## Your goal
Will you transcribe all the entries word for word, skipping the pictures they hold?

[Screenshot grounding data]
※ ※ ※

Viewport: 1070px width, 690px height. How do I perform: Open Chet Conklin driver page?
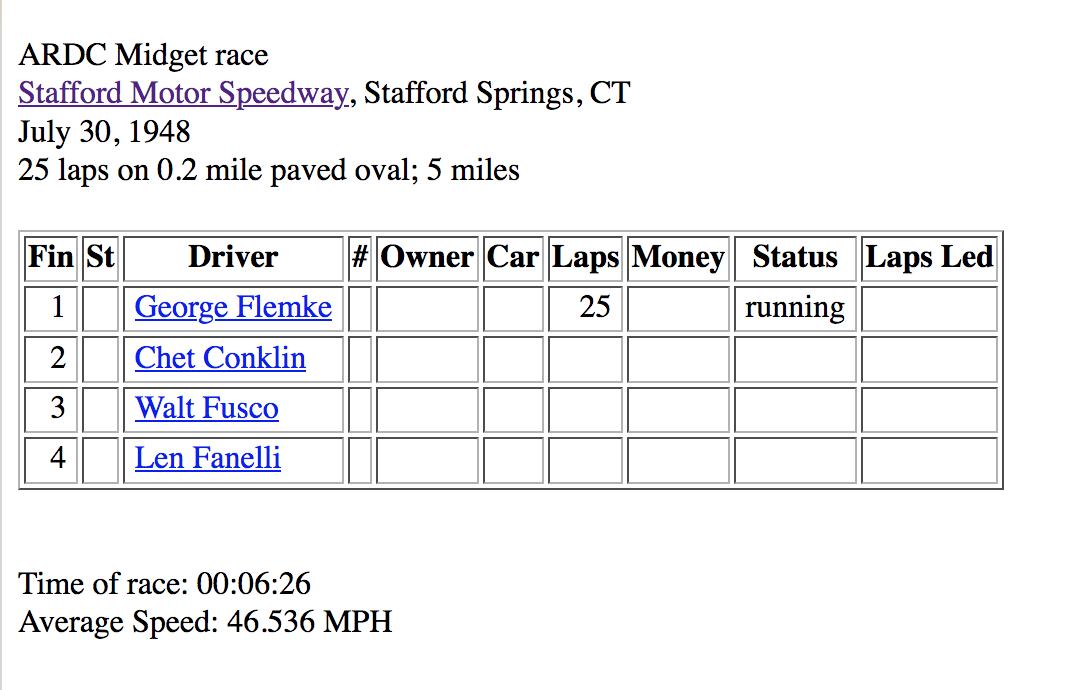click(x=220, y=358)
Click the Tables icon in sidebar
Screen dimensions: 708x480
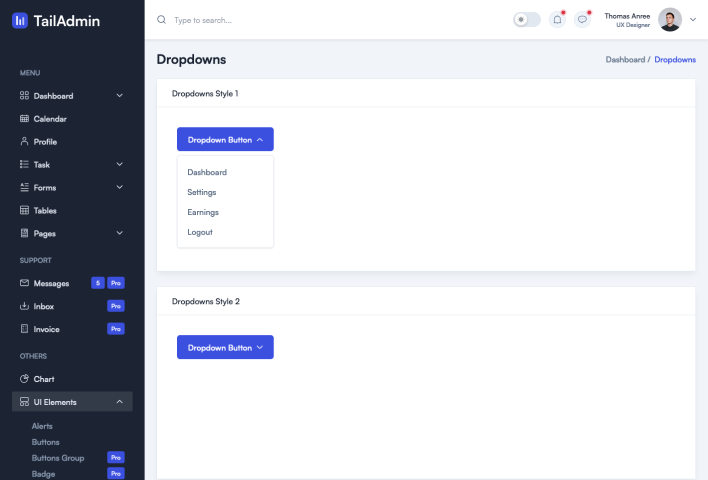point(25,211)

※ ※ ※

## Reply to the exercise
Viewport: 1070px width, 690px height. How do I perform: Open Chet Conklin driver page?
click(x=220, y=358)
Click the Tables icon in sidebar
Screen dimensions: 708x480
point(25,211)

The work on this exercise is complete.